INPUT FOR THIS TASK section start

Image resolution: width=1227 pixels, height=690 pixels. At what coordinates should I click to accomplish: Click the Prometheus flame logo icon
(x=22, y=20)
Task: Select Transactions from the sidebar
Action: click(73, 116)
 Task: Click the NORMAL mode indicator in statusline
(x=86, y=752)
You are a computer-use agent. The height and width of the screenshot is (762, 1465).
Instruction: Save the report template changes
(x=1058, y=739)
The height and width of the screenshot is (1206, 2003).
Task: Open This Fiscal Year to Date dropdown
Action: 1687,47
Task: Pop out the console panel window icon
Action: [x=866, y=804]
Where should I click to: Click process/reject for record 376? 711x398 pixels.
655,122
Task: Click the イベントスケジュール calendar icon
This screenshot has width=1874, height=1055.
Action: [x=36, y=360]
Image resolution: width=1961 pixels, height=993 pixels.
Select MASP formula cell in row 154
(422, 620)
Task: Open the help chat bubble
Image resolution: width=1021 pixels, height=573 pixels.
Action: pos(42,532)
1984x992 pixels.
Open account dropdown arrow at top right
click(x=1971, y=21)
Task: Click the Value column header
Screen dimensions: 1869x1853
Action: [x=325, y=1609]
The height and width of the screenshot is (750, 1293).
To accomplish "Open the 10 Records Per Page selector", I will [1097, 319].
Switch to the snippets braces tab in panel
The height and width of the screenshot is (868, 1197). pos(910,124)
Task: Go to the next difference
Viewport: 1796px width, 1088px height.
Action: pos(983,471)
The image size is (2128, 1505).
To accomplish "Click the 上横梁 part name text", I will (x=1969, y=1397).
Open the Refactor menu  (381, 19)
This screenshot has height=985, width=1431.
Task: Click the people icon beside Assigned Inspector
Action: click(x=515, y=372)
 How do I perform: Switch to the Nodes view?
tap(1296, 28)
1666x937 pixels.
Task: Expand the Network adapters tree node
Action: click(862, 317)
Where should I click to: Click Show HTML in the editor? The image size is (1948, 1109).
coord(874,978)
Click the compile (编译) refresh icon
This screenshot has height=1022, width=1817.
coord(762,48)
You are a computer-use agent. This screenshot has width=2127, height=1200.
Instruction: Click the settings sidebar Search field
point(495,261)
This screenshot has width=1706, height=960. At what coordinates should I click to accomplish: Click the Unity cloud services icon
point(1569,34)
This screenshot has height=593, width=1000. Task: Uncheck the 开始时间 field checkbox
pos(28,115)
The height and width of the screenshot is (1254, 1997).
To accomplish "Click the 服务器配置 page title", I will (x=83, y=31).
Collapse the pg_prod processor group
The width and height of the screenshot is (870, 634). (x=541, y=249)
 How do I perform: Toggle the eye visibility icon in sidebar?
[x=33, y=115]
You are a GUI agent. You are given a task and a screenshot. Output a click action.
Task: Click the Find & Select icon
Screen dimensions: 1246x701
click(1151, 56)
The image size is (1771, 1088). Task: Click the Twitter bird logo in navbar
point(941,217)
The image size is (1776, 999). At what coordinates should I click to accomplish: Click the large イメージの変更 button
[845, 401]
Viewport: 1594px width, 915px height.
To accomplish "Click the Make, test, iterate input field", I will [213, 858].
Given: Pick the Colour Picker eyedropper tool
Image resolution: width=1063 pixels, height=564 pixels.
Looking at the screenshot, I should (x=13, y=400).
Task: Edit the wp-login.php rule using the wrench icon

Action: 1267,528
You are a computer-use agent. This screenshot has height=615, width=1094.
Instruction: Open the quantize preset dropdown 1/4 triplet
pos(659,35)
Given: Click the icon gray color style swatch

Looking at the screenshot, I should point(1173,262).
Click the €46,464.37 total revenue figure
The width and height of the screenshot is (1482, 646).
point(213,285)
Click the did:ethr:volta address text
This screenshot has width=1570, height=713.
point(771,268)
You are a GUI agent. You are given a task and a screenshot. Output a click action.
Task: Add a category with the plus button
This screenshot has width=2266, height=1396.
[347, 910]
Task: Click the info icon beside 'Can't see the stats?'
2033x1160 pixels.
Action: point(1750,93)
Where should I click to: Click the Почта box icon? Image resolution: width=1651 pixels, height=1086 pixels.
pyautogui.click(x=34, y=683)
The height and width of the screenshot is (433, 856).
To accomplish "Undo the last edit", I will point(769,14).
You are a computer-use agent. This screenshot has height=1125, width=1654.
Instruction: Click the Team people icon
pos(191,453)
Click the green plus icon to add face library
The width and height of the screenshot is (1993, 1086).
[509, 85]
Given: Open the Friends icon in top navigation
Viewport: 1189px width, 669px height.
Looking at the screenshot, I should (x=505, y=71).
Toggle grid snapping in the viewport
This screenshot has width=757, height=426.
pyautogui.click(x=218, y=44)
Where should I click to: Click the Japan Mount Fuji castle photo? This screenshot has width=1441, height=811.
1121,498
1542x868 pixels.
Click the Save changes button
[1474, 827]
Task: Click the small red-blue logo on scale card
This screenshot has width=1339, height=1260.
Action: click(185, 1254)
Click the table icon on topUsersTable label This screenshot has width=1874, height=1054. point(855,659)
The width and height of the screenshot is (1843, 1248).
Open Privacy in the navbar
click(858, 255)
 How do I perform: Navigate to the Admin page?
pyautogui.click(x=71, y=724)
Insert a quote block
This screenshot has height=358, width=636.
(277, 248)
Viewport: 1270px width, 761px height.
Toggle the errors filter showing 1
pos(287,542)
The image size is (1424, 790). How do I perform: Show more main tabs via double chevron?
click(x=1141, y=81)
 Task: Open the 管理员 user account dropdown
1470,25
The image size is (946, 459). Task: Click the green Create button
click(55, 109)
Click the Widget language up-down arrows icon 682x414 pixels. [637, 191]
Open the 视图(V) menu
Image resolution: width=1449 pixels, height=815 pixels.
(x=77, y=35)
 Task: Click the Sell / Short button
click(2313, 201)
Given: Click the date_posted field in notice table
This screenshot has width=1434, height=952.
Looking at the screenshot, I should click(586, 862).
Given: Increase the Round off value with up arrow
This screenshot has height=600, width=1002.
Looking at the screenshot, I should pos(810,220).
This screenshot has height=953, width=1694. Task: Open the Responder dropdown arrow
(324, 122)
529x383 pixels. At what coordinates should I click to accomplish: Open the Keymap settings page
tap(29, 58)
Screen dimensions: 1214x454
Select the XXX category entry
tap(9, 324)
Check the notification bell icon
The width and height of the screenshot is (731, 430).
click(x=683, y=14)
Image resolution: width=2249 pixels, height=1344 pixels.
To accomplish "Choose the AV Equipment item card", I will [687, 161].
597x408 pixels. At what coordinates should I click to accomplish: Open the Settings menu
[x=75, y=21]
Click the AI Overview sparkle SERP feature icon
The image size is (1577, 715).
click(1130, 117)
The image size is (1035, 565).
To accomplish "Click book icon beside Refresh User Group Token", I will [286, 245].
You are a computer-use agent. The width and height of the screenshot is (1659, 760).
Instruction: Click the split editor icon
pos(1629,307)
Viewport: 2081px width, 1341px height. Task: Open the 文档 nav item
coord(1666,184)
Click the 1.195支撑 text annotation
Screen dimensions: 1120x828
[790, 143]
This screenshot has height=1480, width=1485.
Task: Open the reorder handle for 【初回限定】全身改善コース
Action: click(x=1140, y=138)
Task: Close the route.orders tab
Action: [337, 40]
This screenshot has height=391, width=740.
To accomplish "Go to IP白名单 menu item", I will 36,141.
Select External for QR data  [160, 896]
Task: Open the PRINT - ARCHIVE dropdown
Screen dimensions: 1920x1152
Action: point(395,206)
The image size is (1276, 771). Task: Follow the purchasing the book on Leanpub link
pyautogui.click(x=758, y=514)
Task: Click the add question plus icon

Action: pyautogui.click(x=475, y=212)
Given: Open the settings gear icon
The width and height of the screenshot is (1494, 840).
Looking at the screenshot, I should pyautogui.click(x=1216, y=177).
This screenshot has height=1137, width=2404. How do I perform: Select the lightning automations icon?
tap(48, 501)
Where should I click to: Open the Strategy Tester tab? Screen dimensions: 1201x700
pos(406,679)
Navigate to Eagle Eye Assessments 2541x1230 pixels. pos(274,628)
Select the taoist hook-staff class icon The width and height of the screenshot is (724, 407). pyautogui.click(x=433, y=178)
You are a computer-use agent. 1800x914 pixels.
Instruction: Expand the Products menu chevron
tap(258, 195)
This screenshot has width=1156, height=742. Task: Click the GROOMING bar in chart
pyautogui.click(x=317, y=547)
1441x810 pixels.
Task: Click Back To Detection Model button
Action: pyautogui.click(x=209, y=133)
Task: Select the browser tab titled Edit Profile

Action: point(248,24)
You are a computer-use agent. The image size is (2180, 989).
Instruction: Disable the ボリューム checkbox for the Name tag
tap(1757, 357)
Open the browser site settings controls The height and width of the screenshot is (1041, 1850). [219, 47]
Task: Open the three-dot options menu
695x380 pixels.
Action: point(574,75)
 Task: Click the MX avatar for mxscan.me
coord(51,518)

INPUT FOR THIS TASK section end

→ TASK PROMPT
The number of lines above containing the word "card" is all that should be returned.

→ FINAL ANSWER
2